Terpenoids, including β-caryophyllene, limonene, and caryophyllene oxide, along with essential oils, exhibit a wide range of pharmacological activities such as analgesic, anticancer, and antidiabetic effects. These compounds act through mechanisms like induction of apoptosis in cancer cells, modulation of pain pathways, and enhancement of insulin sensitivity (Zou, 2023). Furthermore, the high content of ascorbic acid in guava enhances immune response and collagen synthesis. The combined and synergistic interactions among these metabolites significantly strengthen the plant’s overall therapeutic potential (Butt, 2025).

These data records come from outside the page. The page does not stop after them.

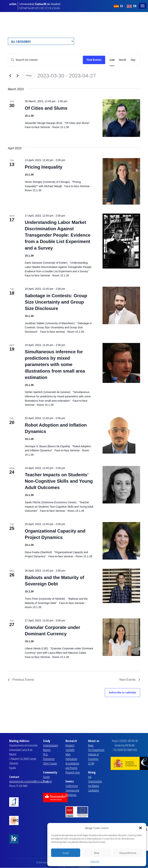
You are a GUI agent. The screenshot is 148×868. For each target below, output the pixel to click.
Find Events (94, 60)
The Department (96, 750)
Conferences (71, 786)
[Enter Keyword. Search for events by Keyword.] (46, 60)
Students (48, 781)
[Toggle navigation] (143, 5)
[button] (140, 828)
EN (131, 6)
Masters (47, 750)
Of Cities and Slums (46, 108)
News (91, 745)
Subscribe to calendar (122, 692)
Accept (66, 852)
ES (118, 6)
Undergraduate (51, 745)
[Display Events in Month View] (122, 60)
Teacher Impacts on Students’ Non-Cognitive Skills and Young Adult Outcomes (59, 481)
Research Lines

Despite substantial in vitro and preclinical evidence demonstrating antioxidant, antimicrobial, anti-inflammatory, antidiabetic, and anticancer properties, several research gaps hinder the clinical application of guava’s secondary metabolites (Ugbogu et al., 2022). One major limitation is the lack of large-scale, randomized controlled human trials to confirm efficacy, determine optimal dosages, assess long-term safety, and validate therapeutic outcomes, as most current findings rely on animal studies or observational data (Tousif et al., 2022).
Moreover, variations in metabolite composition due to regional differences, environmental conditions, soil characteristics, and cultivation practices remain insufficiently explored. This limits the identification of superior chemotypes and the development of standardized pharmaceutical extracts (Emam, 2025). The influence of extraction techniques, processing methods, and strategies to enhance bioavailability on compound stability and absorption is also not well understood, posing challenges for the formulation of effective nutraceuticals and drugs (Sahal, 2025).
Additionally, there is limited understanding of synergistic interactions among these bioactive compounds, potential drug interactions, toxicity profiles across diverse populations, and emerging therapeutic applications. Metabolomics-based studies, including the valorization of byproducts, also require further investigation (Huynh et al., 2025). Addressing these gaps through advanced clinical research, metabolomic approaches, and interdisciplinary studies is essential to bridge the gap between traditional medicinal use and evidence-based practice, thereby unlocking the full potential of guava as a sustainable therapeutic resource.